(Stored items)
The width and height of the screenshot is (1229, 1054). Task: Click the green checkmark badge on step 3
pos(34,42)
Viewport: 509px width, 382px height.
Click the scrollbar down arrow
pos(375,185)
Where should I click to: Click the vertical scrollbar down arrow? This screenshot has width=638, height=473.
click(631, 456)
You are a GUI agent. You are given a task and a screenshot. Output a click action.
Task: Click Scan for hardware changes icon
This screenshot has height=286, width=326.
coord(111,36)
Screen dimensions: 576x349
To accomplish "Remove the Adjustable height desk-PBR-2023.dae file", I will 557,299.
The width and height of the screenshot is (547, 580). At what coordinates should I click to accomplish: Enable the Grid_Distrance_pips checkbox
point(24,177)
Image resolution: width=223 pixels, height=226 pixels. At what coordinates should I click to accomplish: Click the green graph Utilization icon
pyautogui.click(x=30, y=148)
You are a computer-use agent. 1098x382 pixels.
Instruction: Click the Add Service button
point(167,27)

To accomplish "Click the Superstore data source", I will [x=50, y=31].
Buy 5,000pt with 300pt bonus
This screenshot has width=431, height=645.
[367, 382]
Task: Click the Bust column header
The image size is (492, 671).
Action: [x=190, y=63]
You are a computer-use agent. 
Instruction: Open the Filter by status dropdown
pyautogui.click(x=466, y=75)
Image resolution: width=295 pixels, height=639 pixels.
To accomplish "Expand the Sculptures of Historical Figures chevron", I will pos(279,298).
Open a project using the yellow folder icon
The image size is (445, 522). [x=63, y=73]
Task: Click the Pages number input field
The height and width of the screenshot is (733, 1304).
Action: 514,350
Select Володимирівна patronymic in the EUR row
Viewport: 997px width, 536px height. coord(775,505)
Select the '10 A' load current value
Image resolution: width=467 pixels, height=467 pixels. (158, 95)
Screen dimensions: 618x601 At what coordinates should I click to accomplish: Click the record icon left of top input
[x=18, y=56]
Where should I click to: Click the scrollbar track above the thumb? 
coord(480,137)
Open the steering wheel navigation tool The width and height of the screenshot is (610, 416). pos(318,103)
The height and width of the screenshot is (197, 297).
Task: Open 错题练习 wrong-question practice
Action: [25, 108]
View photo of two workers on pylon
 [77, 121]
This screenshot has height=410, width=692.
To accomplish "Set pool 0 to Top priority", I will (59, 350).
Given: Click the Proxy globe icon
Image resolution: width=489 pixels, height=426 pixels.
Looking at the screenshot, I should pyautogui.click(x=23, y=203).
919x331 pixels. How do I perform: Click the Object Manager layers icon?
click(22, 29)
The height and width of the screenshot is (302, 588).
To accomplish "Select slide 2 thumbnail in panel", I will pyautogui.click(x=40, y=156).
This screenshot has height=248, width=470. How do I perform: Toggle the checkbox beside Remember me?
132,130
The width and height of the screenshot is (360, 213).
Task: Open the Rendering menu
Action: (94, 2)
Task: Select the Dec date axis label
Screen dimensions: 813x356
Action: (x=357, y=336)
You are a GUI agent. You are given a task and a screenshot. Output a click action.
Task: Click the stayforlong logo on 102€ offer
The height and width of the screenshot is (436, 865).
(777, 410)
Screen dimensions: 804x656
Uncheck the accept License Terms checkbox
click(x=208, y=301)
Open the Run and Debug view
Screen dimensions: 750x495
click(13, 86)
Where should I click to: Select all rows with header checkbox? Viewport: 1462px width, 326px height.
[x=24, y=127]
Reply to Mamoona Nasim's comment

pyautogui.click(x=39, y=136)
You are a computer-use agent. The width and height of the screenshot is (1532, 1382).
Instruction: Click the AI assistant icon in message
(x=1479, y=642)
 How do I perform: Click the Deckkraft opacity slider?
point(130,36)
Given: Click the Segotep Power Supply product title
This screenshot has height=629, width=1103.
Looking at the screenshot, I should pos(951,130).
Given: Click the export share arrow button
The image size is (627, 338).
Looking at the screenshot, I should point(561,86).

WHAT YOU WILL DO =>
Looking at the entries above, can you reproduce exactly the lines from the one that holds "Instruction: Click the Add Service button" through the one that holds "Given: Click the Proxy globe icon", and only those?

THE COMPLETED TASK =>
Instruction: Click the Add Service button
point(167,27)

To accomplish "Click the Superstore data source", I will [x=50, y=31].
Buy 5,000pt with 300pt bonus
This screenshot has width=431, height=645.
[367, 382]
Task: Click the Bust column header
The image size is (492, 671).
Action: [x=190, y=63]
You are a computer-use agent. 
Instruction: Open the Filter by status dropdown
pyautogui.click(x=466, y=75)
Image resolution: width=295 pixels, height=639 pixels.
To accomplish "Expand the Sculptures of Historical Figures chevron", I will pos(279,298).
Open a project using the yellow folder icon
The image size is (445, 522). [x=63, y=73]
Task: Click the Pages number input field
The height and width of the screenshot is (733, 1304).
Action: 514,350
Select Володимирівна patronymic in the EUR row
Viewport: 997px width, 536px height. coord(775,505)
Select the '10 A' load current value
Image resolution: width=467 pixels, height=467 pixels. (158, 95)
Screen dimensions: 618x601 At what coordinates should I click to accomplish: Click the record icon left of top input
[x=18, y=56]
Where should I click to: Click the scrollbar track above the thumb? 
coord(480,137)
Open the steering wheel navigation tool The width and height of the screenshot is (610, 416). pos(318,103)
The height and width of the screenshot is (197, 297).
Task: Open 错题练习 wrong-question practice
Action: [25, 108]
View photo of two workers on pylon
 [77, 121]
This screenshot has height=410, width=692.
To accomplish "Set pool 0 to Top priority", I will (59, 350).
Given: Click the Proxy globe icon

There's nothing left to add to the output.